“The protest is about the Urgenda case,” says EUR student Daisy Ruijter. According to the Supreme Court ruling, the government must reduce CO2 emissions by at least 25 per cent by the end of last year compared to 1990. “It is important to let the government know that we still remember this lawsuit and that we still hold them accountable.”
The protest starts with a speech about sustainable food by Pinar Coskun in the Erasmus Campus Garden. Then they start the cycling journey to the city. Along the way they stop at various places, where Coskun talks about the consequences of climate change.

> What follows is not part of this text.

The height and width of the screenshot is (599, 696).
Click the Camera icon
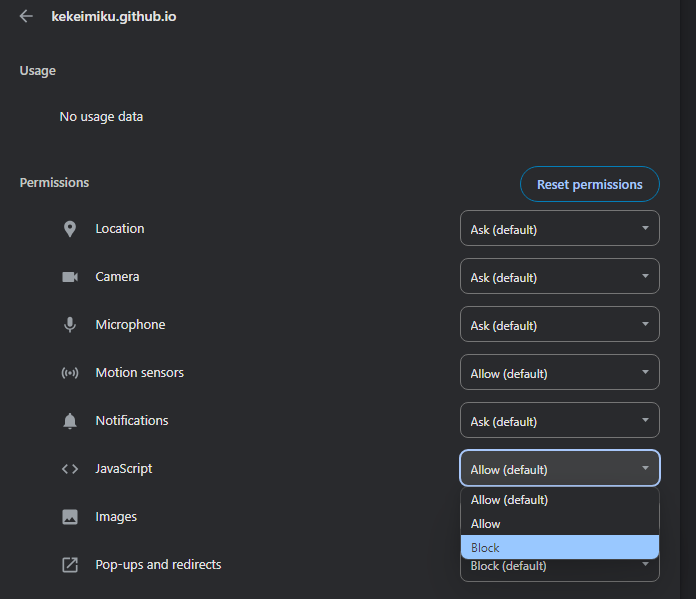70,277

In total, more than twenty people attend this protest. Student Adriana Mockovcakova hopes that it can really make a difference. “That humans and nature can live in balance,” that’s important to her. Student Marjolein Moeijes is participating in the protest because she thinks it is important to create climate awareness. “Half a degree of warming is already too much. It will have catastrophic consequences.”
Changing the future
In addition to protesting, Ilse Oldenburg uses the bicycle tour to get to know the city better. “I just moved, so it’s great fun to ride with a purpose.” She herself is pessimistic about the future. “CO2 emissions are still rising and if they stay that way, the future doesn’t look so bright.”
Adriana holds hope for the future: “Many changes have to take place. But I am convinced that we can solve the climate problem. I mean, why else would we be here? Why do we keep doing this if we don’t believe in it?”